中井は成績優秀かつ品行方正な生徒であり、不良になる心配はまったくなかった。春には生徒会長にも選ばれている。
だからこそ教師たちは中井のシューティングを黙認してきた。しかし、負傷者が出た以上は、放っておくわけにもいかない。学校はシューティングの解散を決定した。中井に言い渡したのは、体育教師でもある柔道部顧問だった。
中井は承服できなかった。シューティングはケンカではない。ルールのあるスポーツであり、格闘技だ。柔道でもサッカーでも負傷することはあるだろう。仲間がケガをしたのは単なる事故に過ぎない。休み時間 や放課後に生徒同士が納得ずくでやっていることが、どうして学校から介入されなければならないのか。もうひとつ、ボールを蹴って遊んでいたときの事故は、シューティングとは何の関係もない。

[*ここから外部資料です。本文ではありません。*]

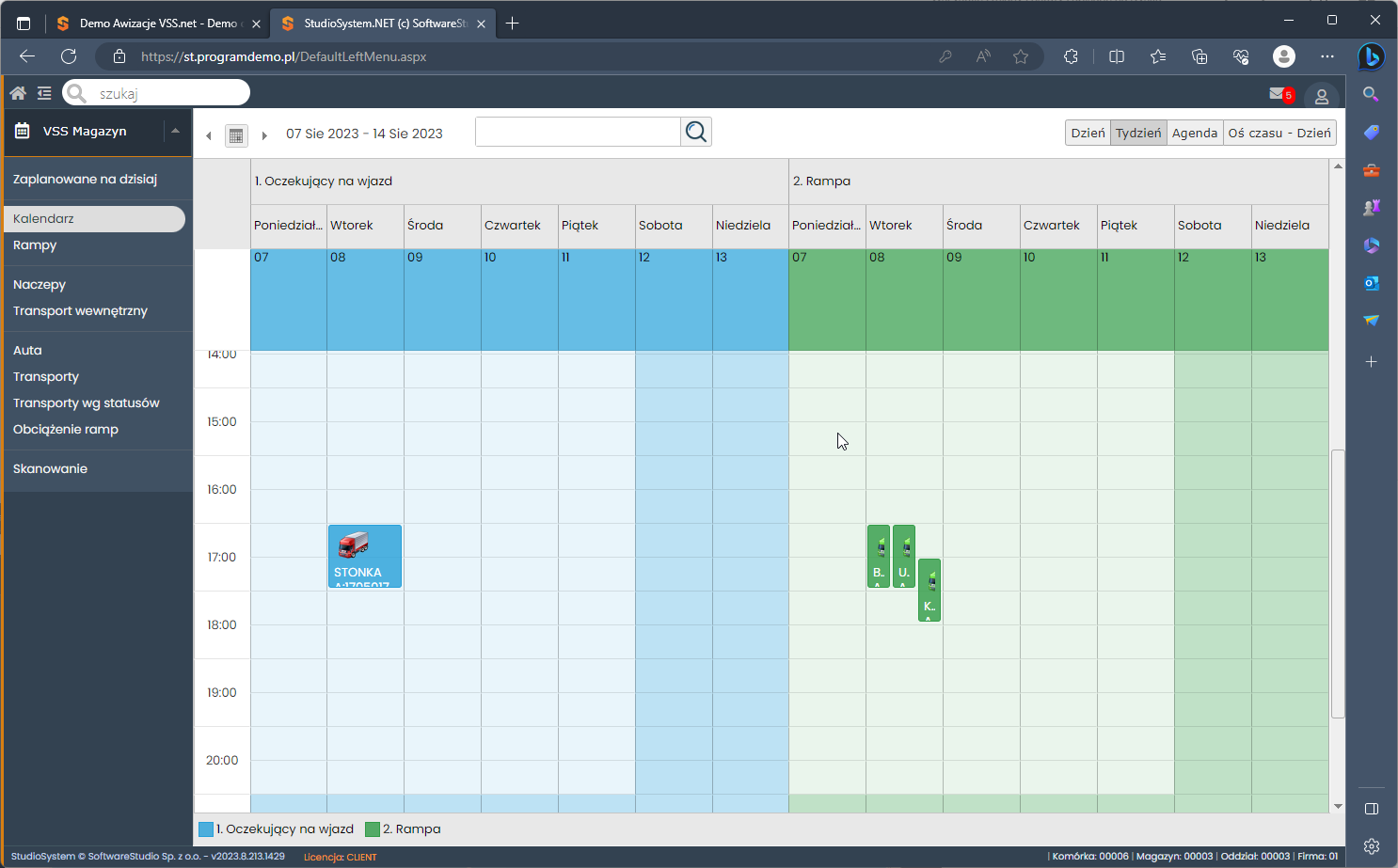The image size is (1398, 868).
Task: Click the Zaplanowane na dzisiaj link
Action: point(85,180)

学校代表の体育教師と生徒会長は、シューティングの存続を巡ってどちらも譲らず、ついに 戦って決着をつけることになった。
机と椅子を片づけてガランとなった放課後の教室で、教師と生徒が向かい合う。 国士舘大学柔道部出身の猛者は余裕の表情だった。相手はしょせん中学生だ。体格差も大きい。負ける要素はひとつもない。

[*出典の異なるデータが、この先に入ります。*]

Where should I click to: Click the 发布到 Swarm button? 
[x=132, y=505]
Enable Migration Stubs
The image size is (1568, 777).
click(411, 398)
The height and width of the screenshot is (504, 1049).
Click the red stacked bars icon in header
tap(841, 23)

しかし、試合開始早々に生徒会長が放った右のローキックの威力は凄まじく、体育教師の目の色が変わった。 「この野郎!」
本気を出した体育教師は強かった。すぐにグラウンド状態になり、しばらく取っ組み合った末に、腕がらみを完璧に極めた。中井が必死に耐えていると、まもなく技は解かれた。教師が生徒の腕を折るわけにはいかない。
柔道部顧問は生徒会長に優しく言った。
「いいか、中井。関節技は一瞬で極まる。何分間持ちこたえるとか、ロープに飛んで逃げるとか、そういうものじゃないんだ。プロレスなんか、全部インチキなんだぞ」
「いいえ、UWFは本物のプロレスをやっているんです!」
「わかった。お前の気持ちはよくわかったから、とにかくシューティングはやめろ。大切な受験の時期でもあるんだから」
戦いに敗れた中井は、シューティングを解散せざるを得なかった。受験シーズンが近づいていた。中井は三者面談の席で「中学卒業後はUWFに入門するつもりです」と言ったが、担任から真剣に説得された。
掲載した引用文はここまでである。